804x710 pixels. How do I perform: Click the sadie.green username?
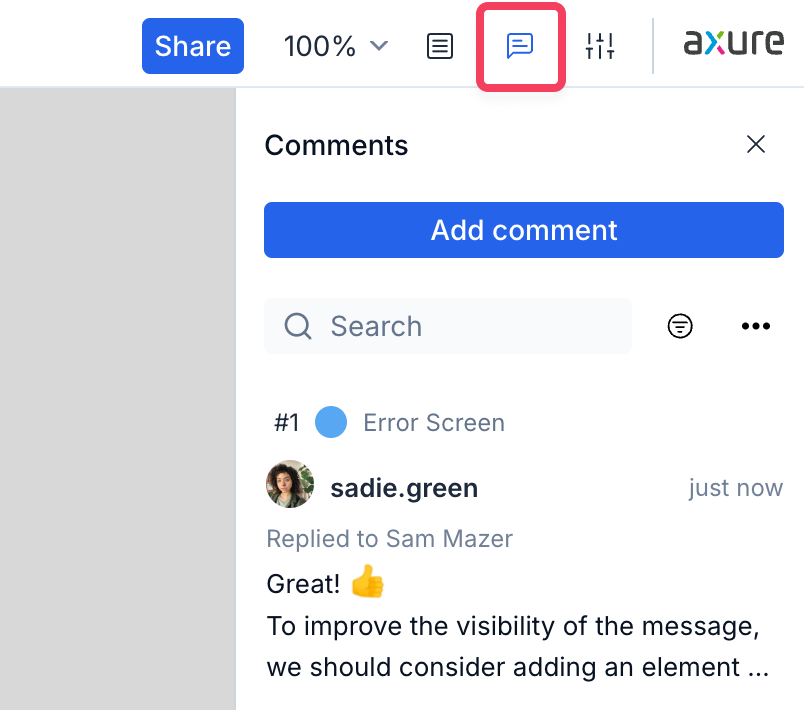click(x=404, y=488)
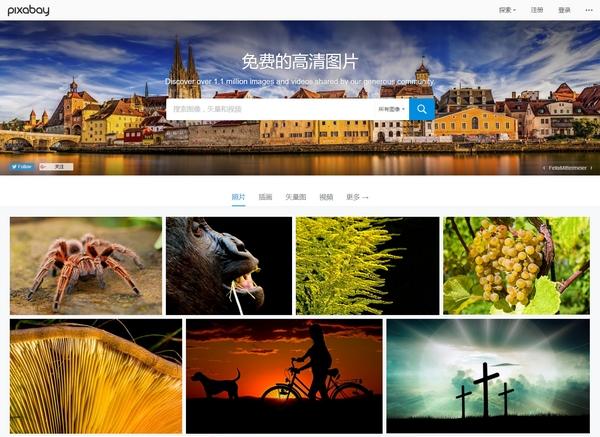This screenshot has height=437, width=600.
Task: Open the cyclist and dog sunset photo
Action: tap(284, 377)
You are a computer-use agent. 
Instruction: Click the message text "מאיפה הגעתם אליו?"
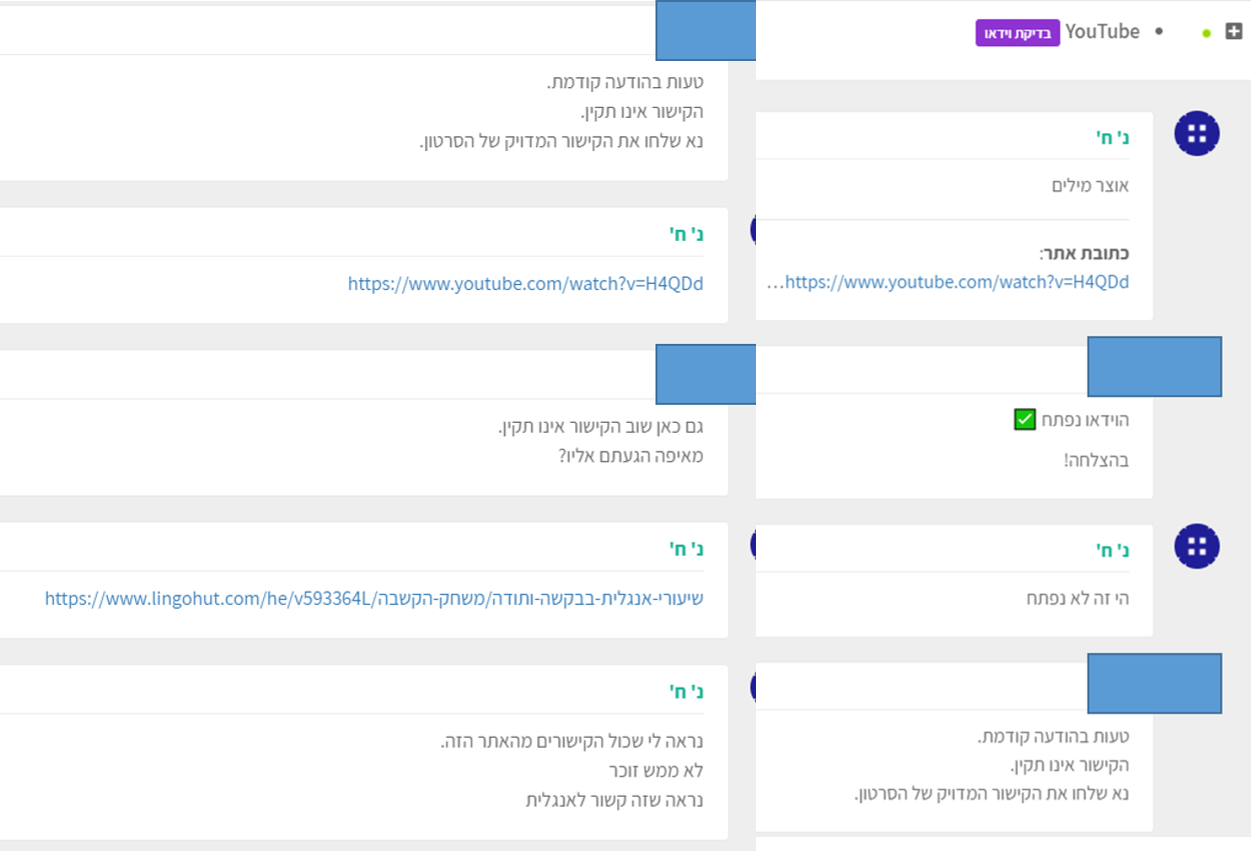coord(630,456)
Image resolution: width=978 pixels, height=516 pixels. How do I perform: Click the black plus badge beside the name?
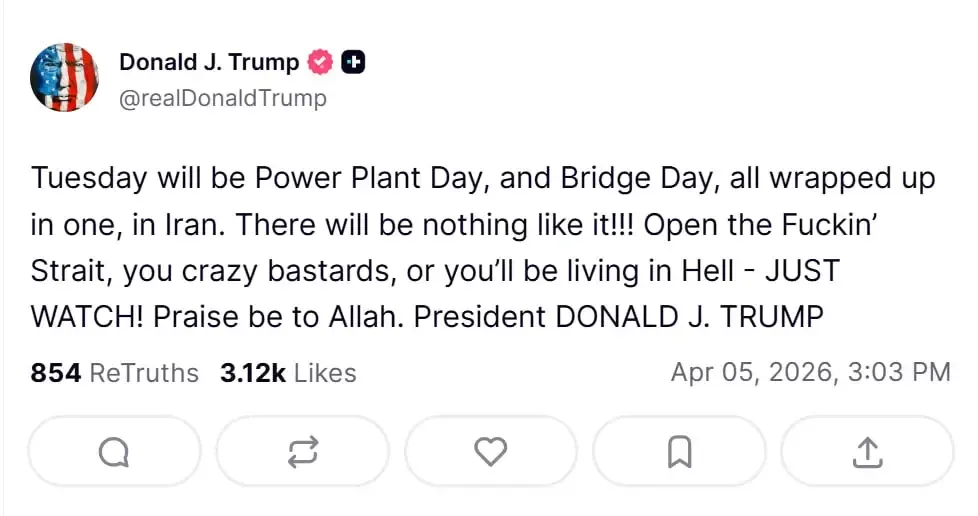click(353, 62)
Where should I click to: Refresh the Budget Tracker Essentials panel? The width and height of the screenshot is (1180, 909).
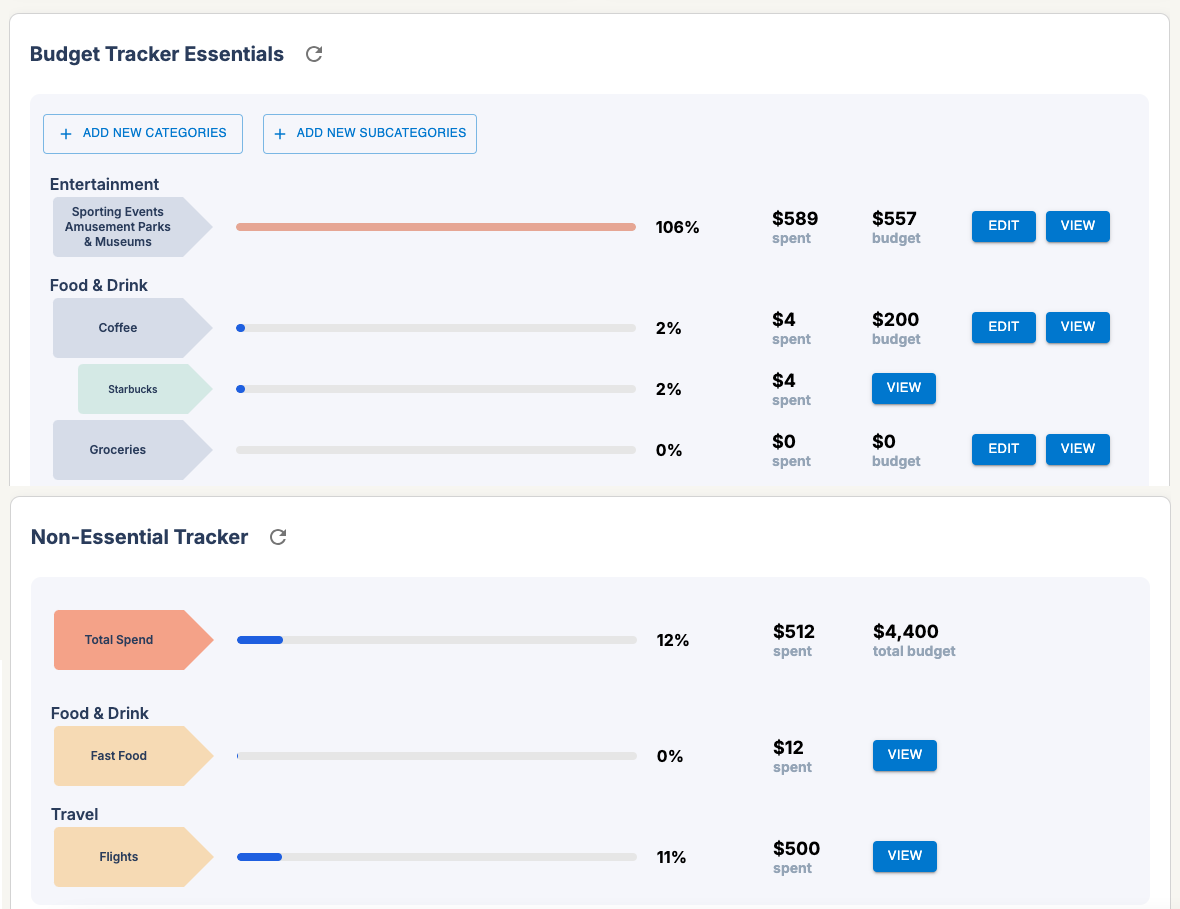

==

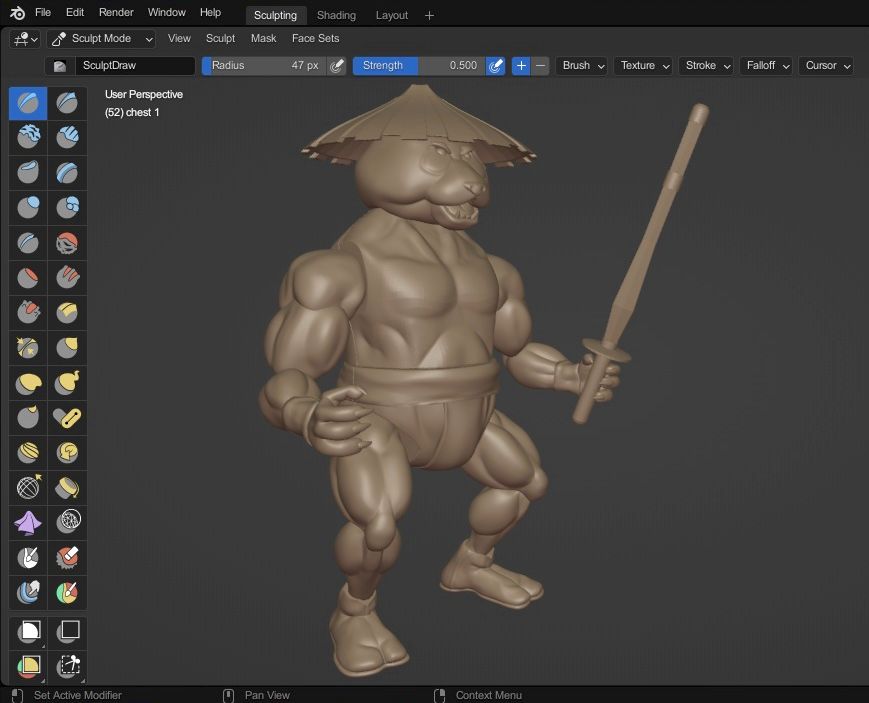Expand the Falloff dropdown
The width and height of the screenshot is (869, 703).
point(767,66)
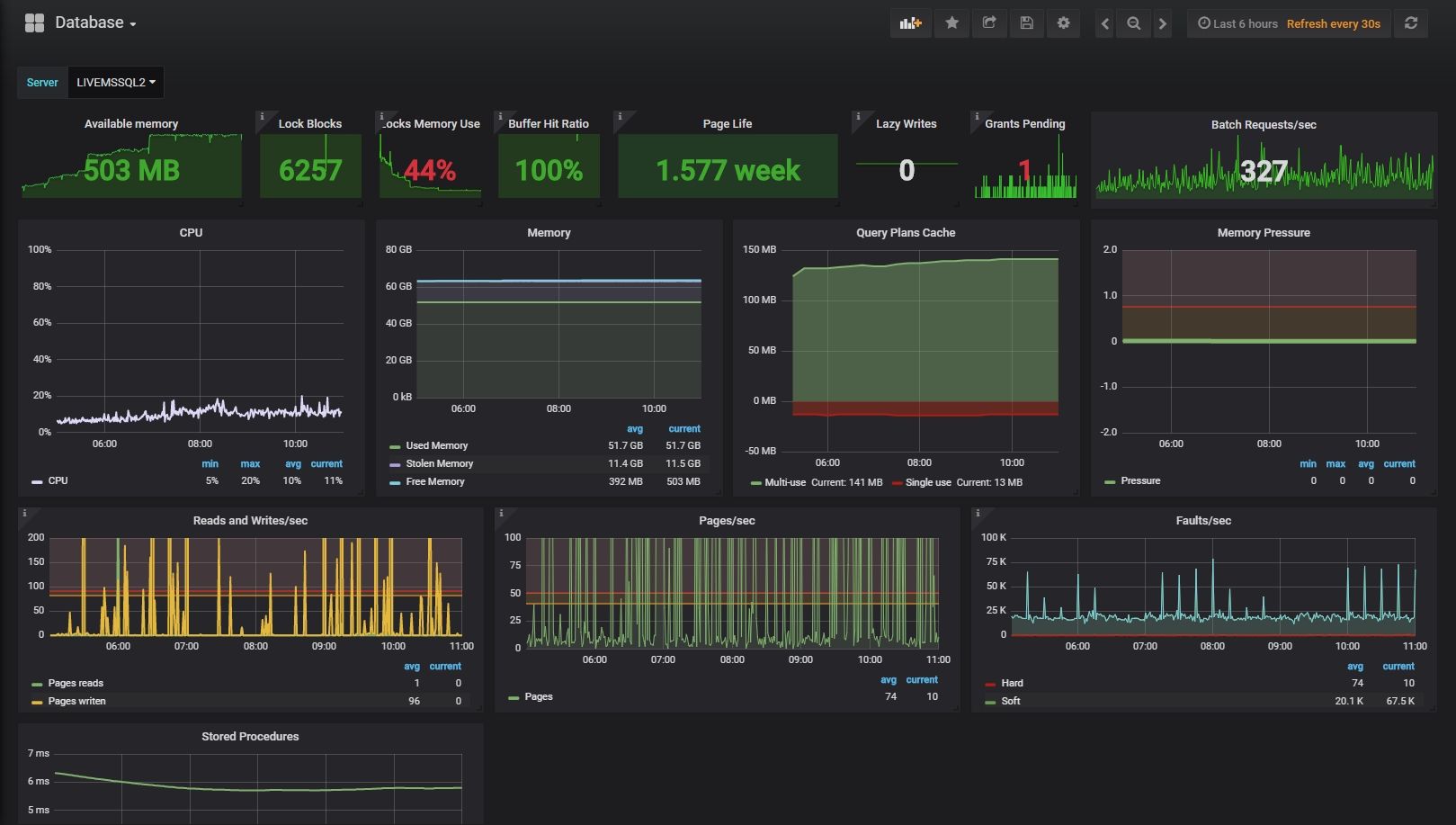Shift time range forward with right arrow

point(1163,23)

# [Exercise aim]
Every line above in the stretch from the one with "804x710 pixels. How" through the one with "You are a computer-use agent." is to be transcribed exactly, ends included. No picture is copied.

# [Solved problem]
804x710 pixels. How do I perform: Click the sadie.green username?
click(x=404, y=488)
This screenshot has height=437, width=600.
Task: Open the cyclist and dog sunset photo
Action: tap(284, 377)
You are a computer-use agent. 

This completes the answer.